Stored records

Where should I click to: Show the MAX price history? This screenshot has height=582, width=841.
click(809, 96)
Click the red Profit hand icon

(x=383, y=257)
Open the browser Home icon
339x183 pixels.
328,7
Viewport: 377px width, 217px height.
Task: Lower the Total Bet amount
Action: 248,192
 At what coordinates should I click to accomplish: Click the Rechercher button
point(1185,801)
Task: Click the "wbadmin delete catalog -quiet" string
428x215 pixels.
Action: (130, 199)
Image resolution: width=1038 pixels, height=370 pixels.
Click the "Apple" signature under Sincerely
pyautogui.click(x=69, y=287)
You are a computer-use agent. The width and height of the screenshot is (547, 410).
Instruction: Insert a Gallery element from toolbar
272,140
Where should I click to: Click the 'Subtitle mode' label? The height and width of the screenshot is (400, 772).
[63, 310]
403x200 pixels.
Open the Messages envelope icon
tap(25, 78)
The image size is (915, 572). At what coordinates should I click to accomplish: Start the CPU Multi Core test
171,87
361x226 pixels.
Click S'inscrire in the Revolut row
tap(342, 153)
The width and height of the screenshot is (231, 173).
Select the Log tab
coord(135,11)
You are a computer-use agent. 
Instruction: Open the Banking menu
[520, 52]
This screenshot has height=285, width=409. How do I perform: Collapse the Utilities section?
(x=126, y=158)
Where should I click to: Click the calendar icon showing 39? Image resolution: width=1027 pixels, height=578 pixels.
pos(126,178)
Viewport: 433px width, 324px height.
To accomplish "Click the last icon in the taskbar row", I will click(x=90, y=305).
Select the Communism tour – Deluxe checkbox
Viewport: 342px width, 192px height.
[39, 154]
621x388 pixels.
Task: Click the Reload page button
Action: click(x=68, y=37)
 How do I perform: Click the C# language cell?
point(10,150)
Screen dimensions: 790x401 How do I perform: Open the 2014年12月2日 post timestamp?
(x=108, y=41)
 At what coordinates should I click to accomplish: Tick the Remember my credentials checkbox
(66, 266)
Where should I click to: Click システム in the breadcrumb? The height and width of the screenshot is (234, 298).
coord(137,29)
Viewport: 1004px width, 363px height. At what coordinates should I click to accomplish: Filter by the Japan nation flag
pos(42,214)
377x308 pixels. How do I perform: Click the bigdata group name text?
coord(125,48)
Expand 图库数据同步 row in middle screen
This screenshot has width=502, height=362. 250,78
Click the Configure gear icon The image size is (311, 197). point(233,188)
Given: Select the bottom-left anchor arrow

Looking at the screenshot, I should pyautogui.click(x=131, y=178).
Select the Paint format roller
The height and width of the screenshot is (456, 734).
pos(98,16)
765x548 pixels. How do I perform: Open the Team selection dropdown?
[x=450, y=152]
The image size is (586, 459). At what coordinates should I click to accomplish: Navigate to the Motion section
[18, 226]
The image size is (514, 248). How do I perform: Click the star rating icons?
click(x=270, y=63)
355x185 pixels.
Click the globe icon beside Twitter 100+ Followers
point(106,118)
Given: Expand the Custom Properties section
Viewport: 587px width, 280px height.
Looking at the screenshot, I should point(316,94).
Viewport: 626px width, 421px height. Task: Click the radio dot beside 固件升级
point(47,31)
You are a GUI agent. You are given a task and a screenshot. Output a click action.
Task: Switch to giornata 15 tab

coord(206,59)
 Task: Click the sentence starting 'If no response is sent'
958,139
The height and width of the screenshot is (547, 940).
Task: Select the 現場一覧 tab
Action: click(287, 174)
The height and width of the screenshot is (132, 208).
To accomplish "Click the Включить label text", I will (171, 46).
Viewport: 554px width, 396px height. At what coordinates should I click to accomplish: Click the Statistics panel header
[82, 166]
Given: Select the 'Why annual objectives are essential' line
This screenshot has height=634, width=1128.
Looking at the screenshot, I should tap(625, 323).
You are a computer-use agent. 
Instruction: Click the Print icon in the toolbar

» What is expected:
For each line in the data that holds the word "agent", copy the line.

» Response to this task:
You are a computer-use agent. The width and height of the screenshot is (547, 410).
You are a computer-use agent. 
You are a GUI agent. You are given a task and a screenshot. Output a click action.
You are a computer-use agent. 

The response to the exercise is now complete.